§ **Tasks to carry out**
• A. Check each statement against the Valda Aveling biography and say yes or no, quoting the words from it that decide the matter: (i) Aveling studied harpsichord and clavichord in Britain with Violet Gordon-Woodhouse. (ii) Her piano debut at the Sydney Town Hall under Malcolm Sargent took place in 1935. (iii) She was the eldest of five children.
• B. Carry the Valda Aveling biography forward from its last sentence.

Valda Rose Aveling OBE (16 May 192021 November 2007) was an Australian pianist, harpsichordist and clavichordist.  Her repertoire was very wide, including composers as diverse as William Byrd, Jan Sweelinck, Sergei Rachmaninoff and Béla Bartók.

Valda Aveling was born in Sydney, the youngest of four girls and a boy, and showed great talent at an early age.   At 16 she received teaching and performing diplomas from the NSW Conservatorium of Music, and performed in the Sydney Eisteddfod in 1935 where she won the Sydney Eisteddfod Australian Women's Weekly 100-pound pianoforte scholarship for the most talented juvenile pianist.  She then left for Britain to study harpsichord and clavichord with Violet Gordon-Woodhouse.  She returned in 1938 to make her piano debut under Malcolm Sargent, at the Sydney Town Hall.  In one concert in Manila, she played Tchaikovsky's Piano Concerto No. 1, Rachmaninoff's Piano Concerto No. 2 and Beethoven's Emperor Concerto.  She later came to dislike Beethoven's music, saying there was "nothing light in it".

§ **Material provided**
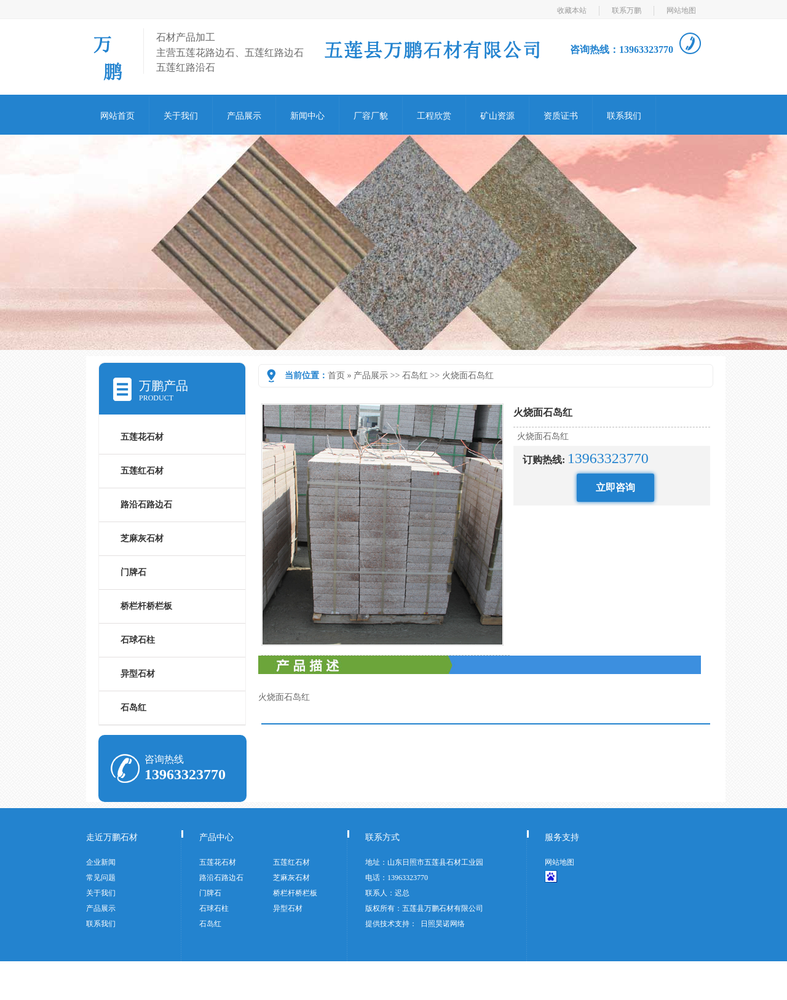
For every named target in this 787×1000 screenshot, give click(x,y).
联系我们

§ **The responses**
• A.
(i) Yes: "She then left for Britain to study harpsichord and clavichord with Violet Gordon-Woodhouse."
(ii) No: "She returned in 1938 to make her piano debut under Malcolm Sargent, at the Sydney Town Hall."
(iii) No: "the youngest of four girls and a boy"

• B.
In 1947 she toured Australia for the Australian Broadcasting Commission but returned to Britain by the early 1950s.  For the next 30 years she appeared at major British festivals such as the Proms, and throughout the Far East, Europe, and North America.

She was active as a harpsichordist before the emergence of the early music movement and commissioned works for the instrument from living composers.  She was the first to give amplified recitals on the clavichord.  She taught at Trinity College of Music, London, and made numerous recordings. Among her notable pupils was pianist Howard Brown.

Among the artists with whom she collaborated were Benjamin Britten, Dame Joan Sutherland, Richard Bonynge, Evelyn Rothwell, Luciano Pavarotti, Leontyne Price, Dame Kiri Te Kanawa and Renata Tebaldi.  She played Bach concertos for two, three or four keyboards, with players such as George Malcolm, Simon Preston, Eileen Joyce and Geoffrey Parsons, and conductors such as Yehudi Menuhin.  She gave a number of premieres, such as new works by Stephen Dodgson and Dame Elizabeth Maconchy.

In 1982, she was appointed an Officer of the Order of the British Empire (OBE).

Valda Aveling never married.  She lived the last ten years of her life being cared for by friends and tending her garden, which contained a large eucalyptus tree imported from Australia. She died at the age of 87.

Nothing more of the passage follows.